Если Rob нажмет на этот значок, у него откроется отдельное окно Exchange Management Shell Command, отображающее подробную информацию о команде Exchange Management Shell, которая будет использоваться для настройки квот почтового ящика. Эта команда показана на рисунке 8. Мы можем посмотреть эту команду сейчас, а позже убедиться, что именно эта команда была записана в журнал.

Рисунок 8: Выполнение команды Set-Mailbox

Теперь давайте подробнее рассмотрим записи журнала администраторского аудита, который появляется в почтовом ящике AuditLog в результате внесения изменений в настройку пользователем Rob. Вы видите письмо, которое записано в почтовом ящике AuditLog, на рисунке 9.

Рисунок 9: Запись журнала аудита о команде Set-Mailbox

На рисунке 9 видно, что тема письма NEILHOBSON\rob : Set-Mailbox, которая отчетливо показывает имя пользователя, создавшего запись в журнале в результате выполнения команды, а также название выполненной команды. Давайте посмотрим на каждый параметр в теле письма.
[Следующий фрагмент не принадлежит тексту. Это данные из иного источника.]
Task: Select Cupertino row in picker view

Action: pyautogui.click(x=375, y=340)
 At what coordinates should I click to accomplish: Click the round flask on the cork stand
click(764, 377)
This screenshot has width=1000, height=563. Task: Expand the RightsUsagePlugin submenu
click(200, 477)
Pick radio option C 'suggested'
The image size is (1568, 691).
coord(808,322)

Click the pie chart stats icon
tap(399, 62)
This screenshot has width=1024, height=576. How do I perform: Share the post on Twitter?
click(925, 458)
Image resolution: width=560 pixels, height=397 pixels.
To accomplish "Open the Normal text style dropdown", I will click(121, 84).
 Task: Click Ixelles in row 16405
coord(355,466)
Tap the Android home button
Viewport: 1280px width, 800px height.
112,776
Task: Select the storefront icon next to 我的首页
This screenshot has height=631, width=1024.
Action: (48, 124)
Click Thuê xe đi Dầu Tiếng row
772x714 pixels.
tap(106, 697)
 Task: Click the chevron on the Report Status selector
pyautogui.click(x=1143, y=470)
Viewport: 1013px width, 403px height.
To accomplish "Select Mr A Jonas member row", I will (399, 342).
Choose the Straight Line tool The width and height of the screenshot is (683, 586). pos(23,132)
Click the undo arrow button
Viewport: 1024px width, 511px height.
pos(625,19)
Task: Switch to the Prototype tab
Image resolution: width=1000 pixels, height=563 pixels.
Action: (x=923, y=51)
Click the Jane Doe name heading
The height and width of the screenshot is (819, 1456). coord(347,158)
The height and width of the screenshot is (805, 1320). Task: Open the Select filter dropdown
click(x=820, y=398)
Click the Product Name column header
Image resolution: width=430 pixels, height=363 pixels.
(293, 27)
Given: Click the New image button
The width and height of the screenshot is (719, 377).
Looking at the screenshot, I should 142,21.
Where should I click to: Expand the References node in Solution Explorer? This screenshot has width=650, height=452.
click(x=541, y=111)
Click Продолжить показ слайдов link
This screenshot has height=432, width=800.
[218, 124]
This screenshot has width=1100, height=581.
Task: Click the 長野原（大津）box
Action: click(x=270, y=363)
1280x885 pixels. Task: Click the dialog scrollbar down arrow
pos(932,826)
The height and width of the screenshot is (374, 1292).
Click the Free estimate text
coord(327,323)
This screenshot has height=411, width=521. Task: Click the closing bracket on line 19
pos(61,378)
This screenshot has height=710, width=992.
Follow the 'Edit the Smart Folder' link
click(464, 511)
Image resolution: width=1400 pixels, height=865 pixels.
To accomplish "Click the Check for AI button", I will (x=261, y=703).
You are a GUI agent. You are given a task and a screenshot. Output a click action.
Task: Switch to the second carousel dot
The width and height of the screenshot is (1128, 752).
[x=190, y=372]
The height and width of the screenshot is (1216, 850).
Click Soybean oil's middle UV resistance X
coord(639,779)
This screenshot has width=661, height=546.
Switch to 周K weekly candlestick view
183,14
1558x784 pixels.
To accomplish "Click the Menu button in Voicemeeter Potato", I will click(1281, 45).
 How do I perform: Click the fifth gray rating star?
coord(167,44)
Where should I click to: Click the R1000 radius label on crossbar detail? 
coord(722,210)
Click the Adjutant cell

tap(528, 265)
• Cmdlet Name. Очевидно, что это название команды, выполненной пользователем.
• Object Modified. Здесь показаны подробности объекта, который был изменен командой, в нашем примере это объект пользователя.
• Parameter. Вы уже видели на рисунке 8, что команда Set-Mailbox выполнялась с 4 различными параметрами, а именно Identity, UseDatabaseQuotaDefaults, IssueWarningQuota и ProhibitSendQuota. Эти 4 параметра записаны здесь в записи журнала.
• Property Modified. Это поле указывает, какие свойства объекта были изменены, а, следовательно, оно идентично полю Рarameter. К тому же, одно из полей Property Modified говорит о том, что объект был изменен.
• Caller. Поле Caller указывает имя пользователя, который на самом деле выполнил команду.
• Succeeded. Здесь показано, было ли выполнение команды успешным, (возвращается со значением true), или безуспешным (возвращается со значением false).
• Error. Если команда, выполняемая администратором, была неуспешной, сообщение об ошибке будет показано здесь.
• Run Date. Это поле показывает дату и время в формате Coordinated Universal Time (UTC), когда администратор выполнил команду.

Заключение

На этом завершим данный цикл статей о функции журналов администраторского аудита в Exchange 2010. Нет сомнений, что это будет весьма полезная функция для тех организаций, которым нужно отслеживать изменения конфигурации, вносимые в их инфраструктуре Exchange 2010, по разным причинам.